Pharmacovigilance Associate
- Chennai
- Drug Safety
- ICON Full Service & Corporate Support
- Hybrid
About the role
This vacancy has now expired. Please click here to view live vacancies.
Pharmacovigilance Associate- Clinical Trial Case Processing (Mandatory)
ICON plc is a world-leading healthcare intelligence and clinical research organization. We’re proud to foster an inclusive environment driving innovation and excellence, and we welcome you to join us on our mission to shape the future of clinical development.
We are currently seeking a Pharmacovigilance Associate to join our diverse and dynamic team. As a Pharmacovigilance Associate at ICON, you will play a vital role in monitoring and ensuring the safety of pharmaceutical products by collecting, analyzing, and reporting adverse event information. Your attention to detail and understanding of regulatory requirements will be essential in supporting the organization’s commitment to patient safety and compliance.
Must Have Criteria:
- Minimum 2 years of experience in safety background, with direct involvement in case processing
Must have solid experience in Post Marketing Surveillance case processing
- Bachelors in B.Pharm, M.Pharm, Pharm.D, BDS, BSc. Nursing, MSc. Nursing, BAMS, BHMS
What You Will Be Doing:
- Collect, assess, and process adverse event reports to ensure accuracy and timely compliance with regulatory requirements
- Partner with cross-functional teams to address safety-related questions and support ongoing investigations
- Maintain current knowledge of pharmacovigilance regulations, global safety guidelines, and industry standards
- Manage safety inbox and acknowledge case receipt.
- Perform case triage and book-in to safety database.
- Enter case details accurately and write narratives.
- Code events, drugs, and medical history using MedDRA/WHO-DD.
- Apply correct product labeling and perform QC checks.
- Finalize case processing and generate queries for follow-up
- Knowledge of seriousness, expectedness, causality, and global reporting
- Familiarity with reconciliation processes and aggregate reporting (PSUR/DSUR)
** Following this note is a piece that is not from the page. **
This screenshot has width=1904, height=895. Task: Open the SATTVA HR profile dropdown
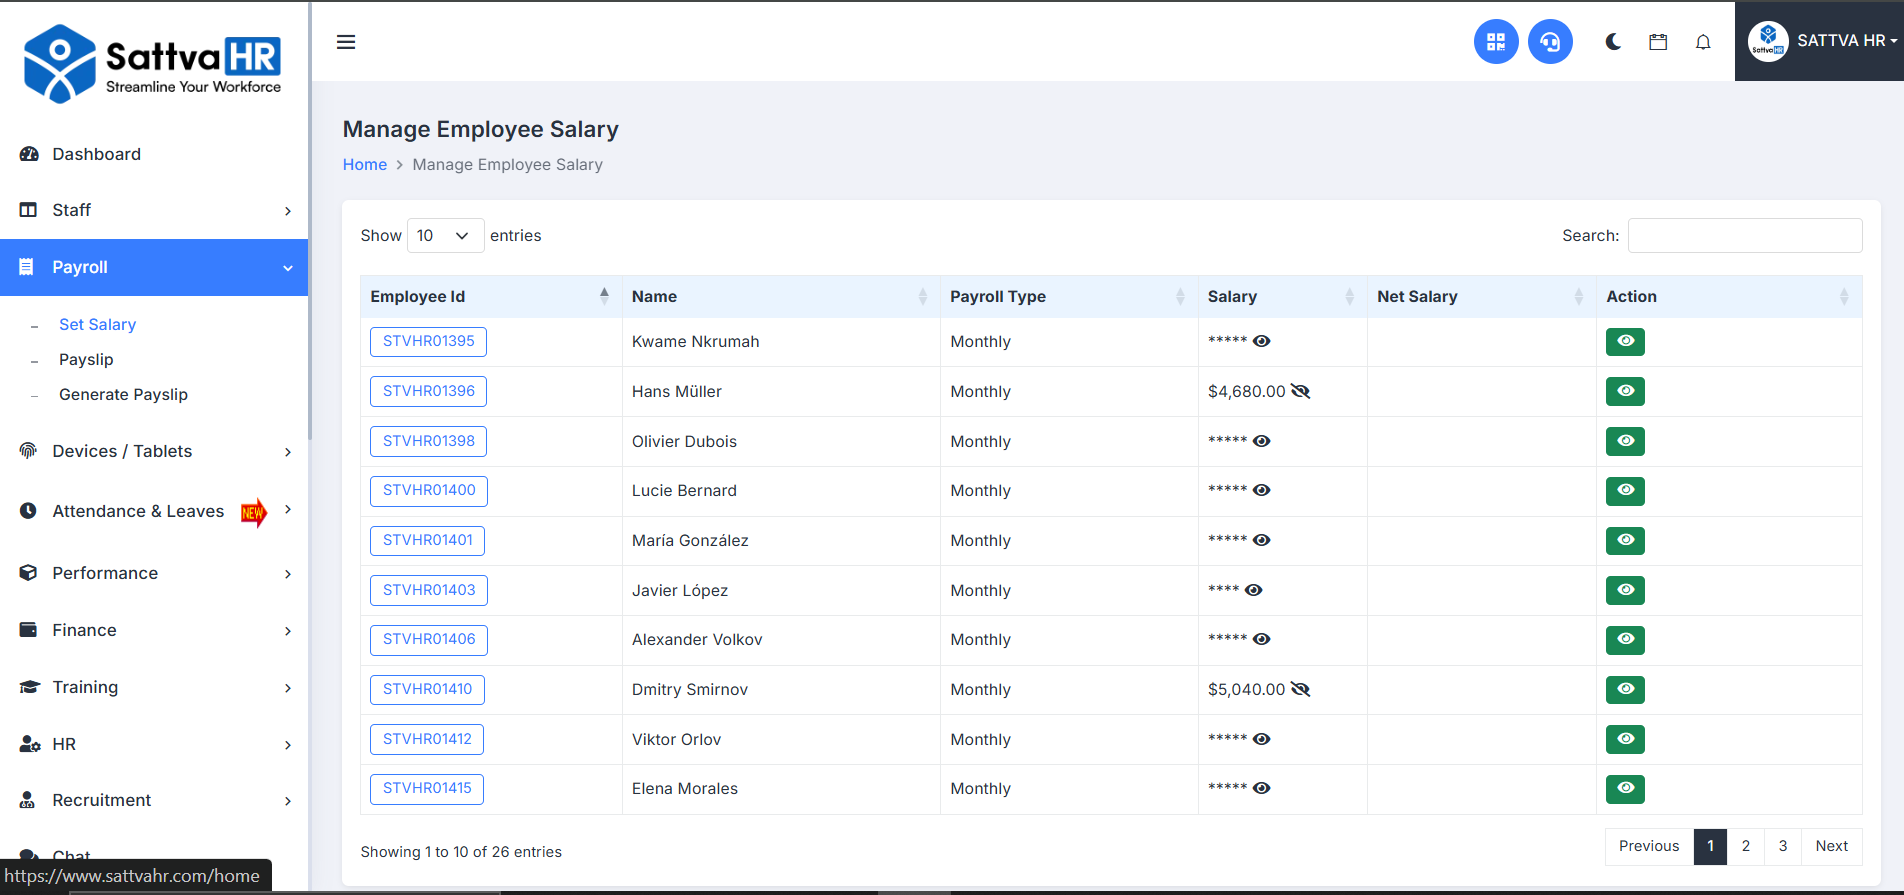(x=1822, y=41)
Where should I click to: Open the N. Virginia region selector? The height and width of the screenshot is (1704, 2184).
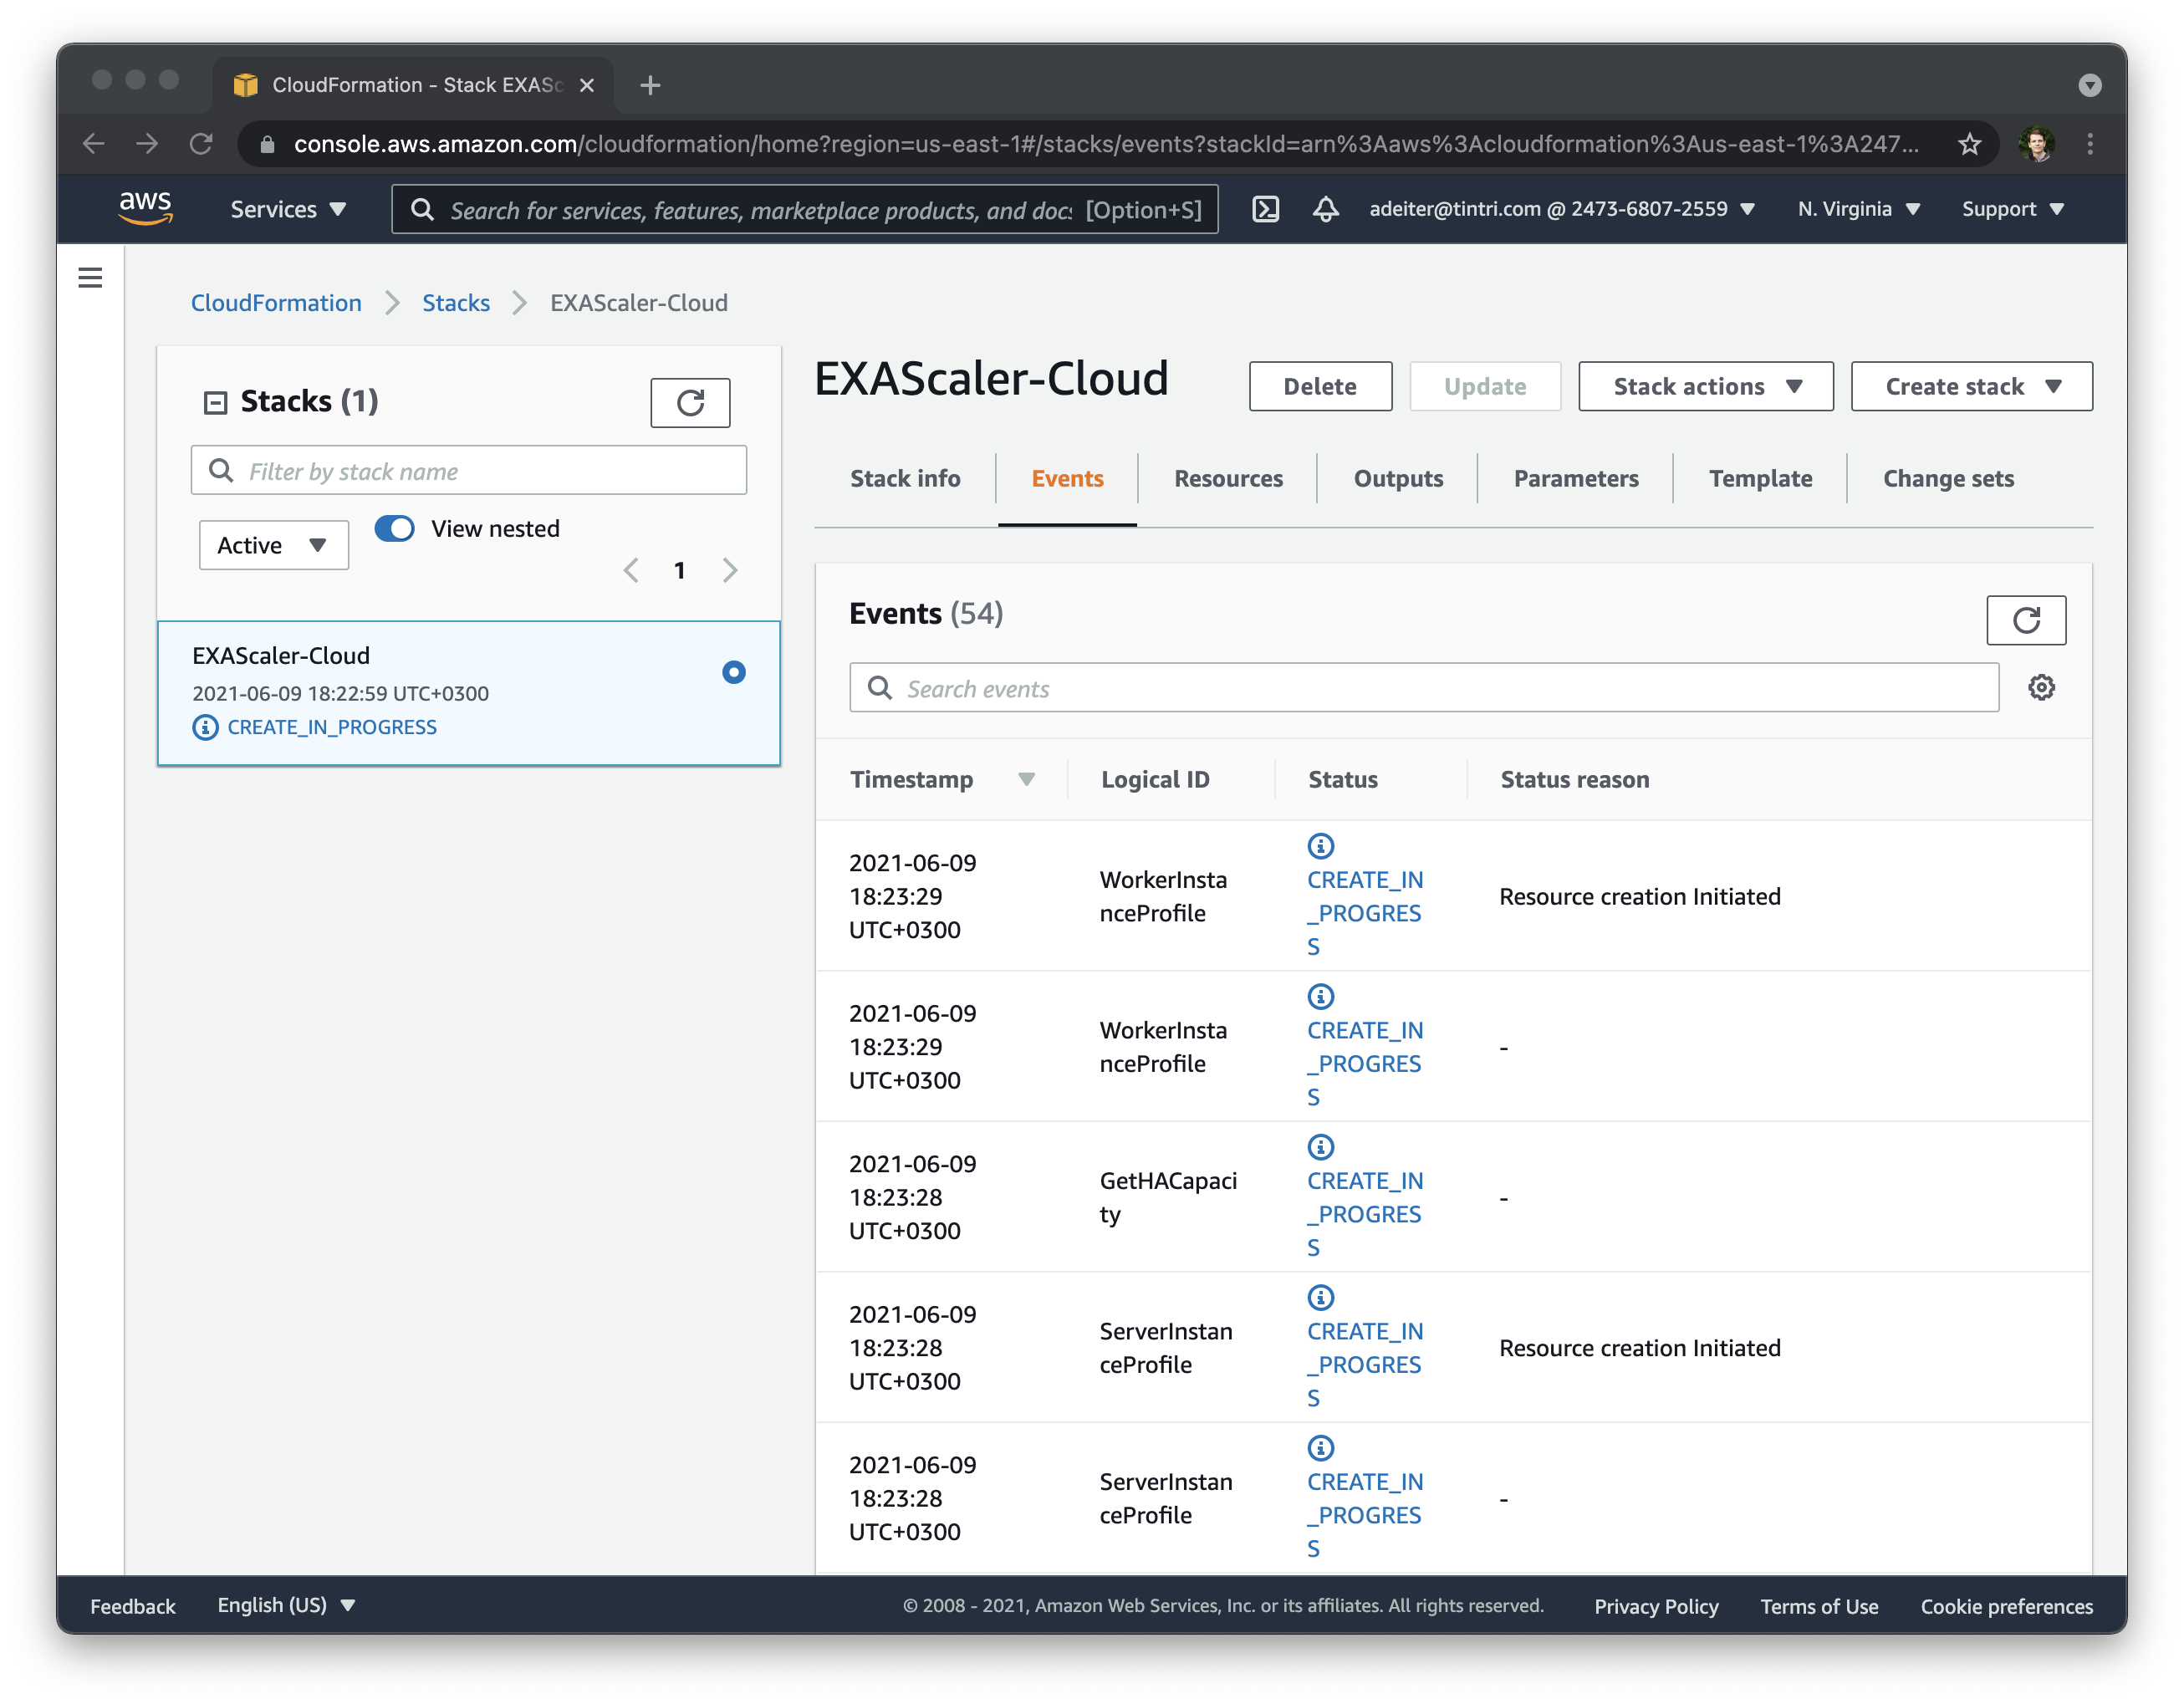coord(1858,209)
- Ability to mentor new joiners and review SOPs
- Working knowledge of SDEA and KPI/SLA basics
- Process literature ICSRs and maintain compliance with monitoring requirements
Your Profile:
- Must have 2+ years in PV Case processing in Post Marketing
- Strong analytical skills with attention to detail in data collection and reporting
- Excellent communication and interpersonal skills, enabling effective collaboration with team members and stakeholders
- A commitment to maintaining high standards of quality and compliance in all pharmacovigilance activities
What ICON can offer you:
Our success depends on the quality of our people. That’s why we’ve made it a priority to build a diverse culture that rewards high performance and nurtures talent.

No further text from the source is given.